**Exercise aim**
Which lines hold the word "agent"? Copy each of them from the material.

**Dataset records**
- Opening Delimiter -

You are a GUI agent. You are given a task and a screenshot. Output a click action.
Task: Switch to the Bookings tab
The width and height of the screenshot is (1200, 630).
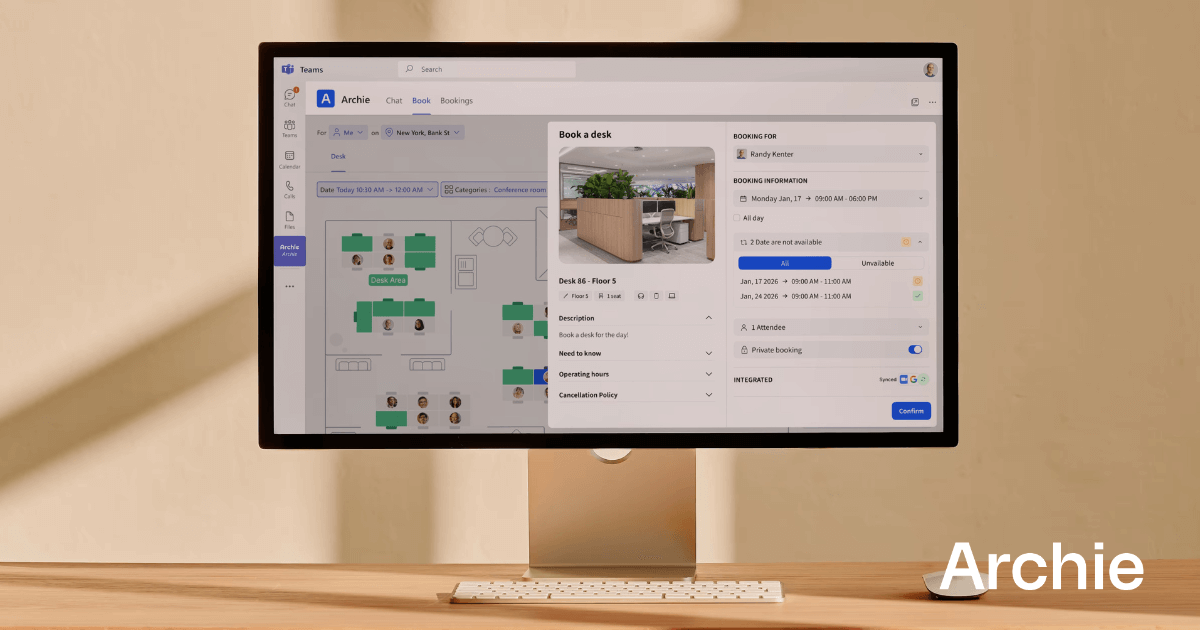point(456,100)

- Closing Delimiter -
- Opening Delimiter -

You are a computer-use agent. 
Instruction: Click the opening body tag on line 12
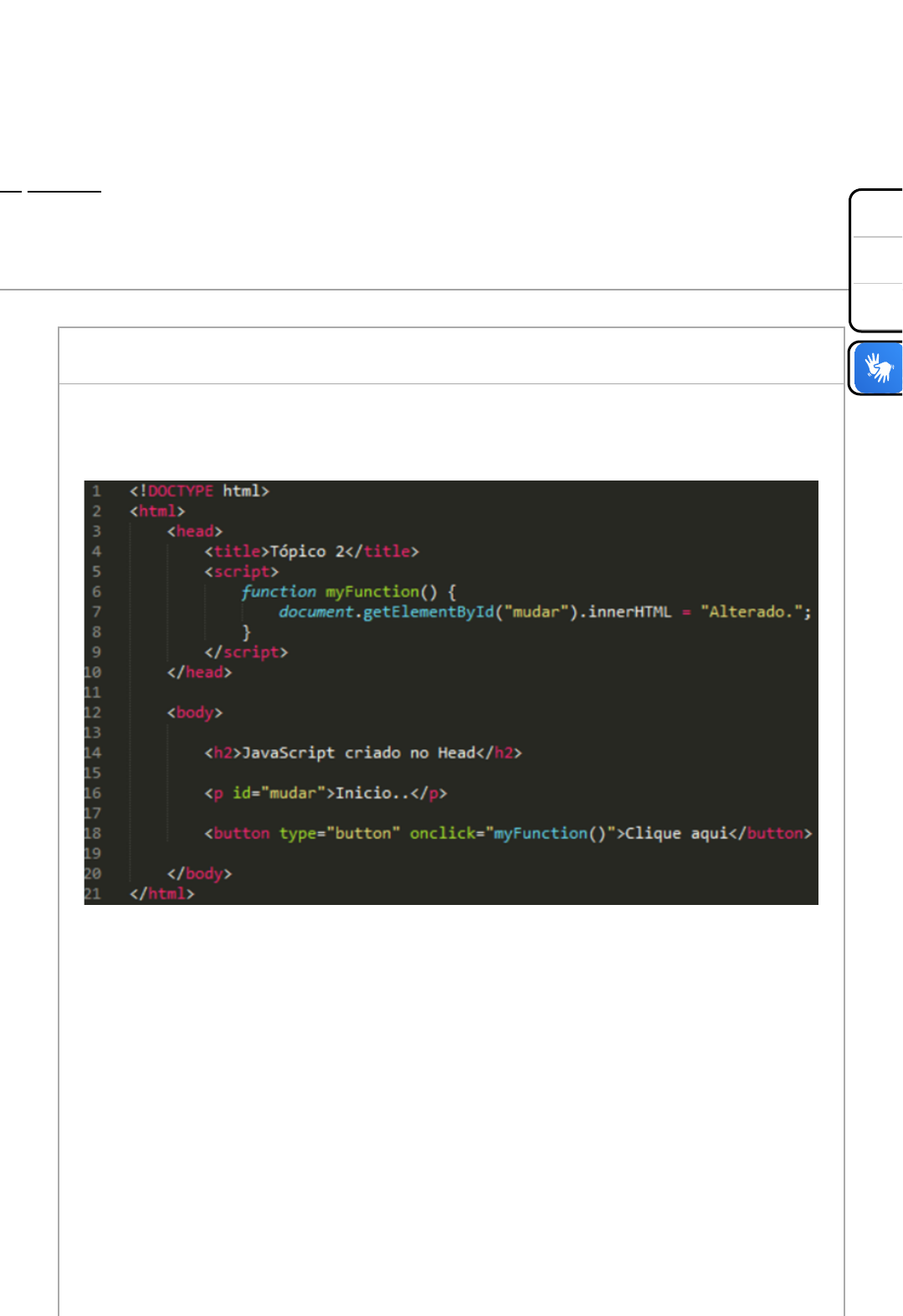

- Closing Delimiter -
- Opening Delimiter -

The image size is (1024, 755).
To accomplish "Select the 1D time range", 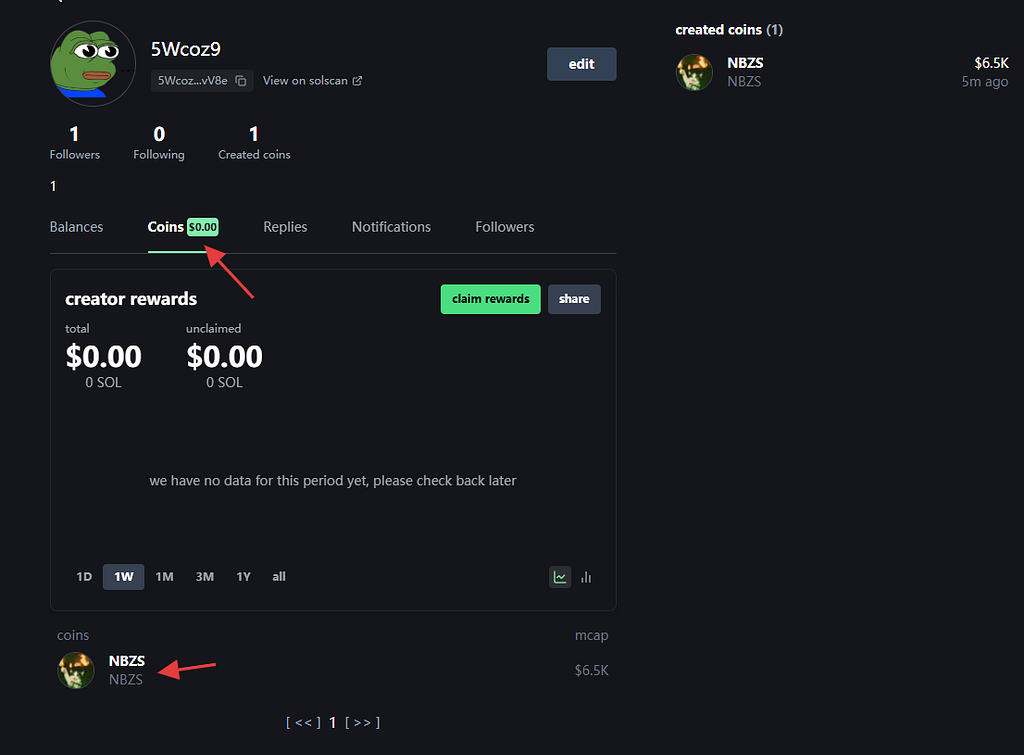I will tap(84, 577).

- Closing Delimiter -

**Exercise output**
You are a GUI agent. You are given a task and a screenshot. Output a click action.
You are a computer-use agent. 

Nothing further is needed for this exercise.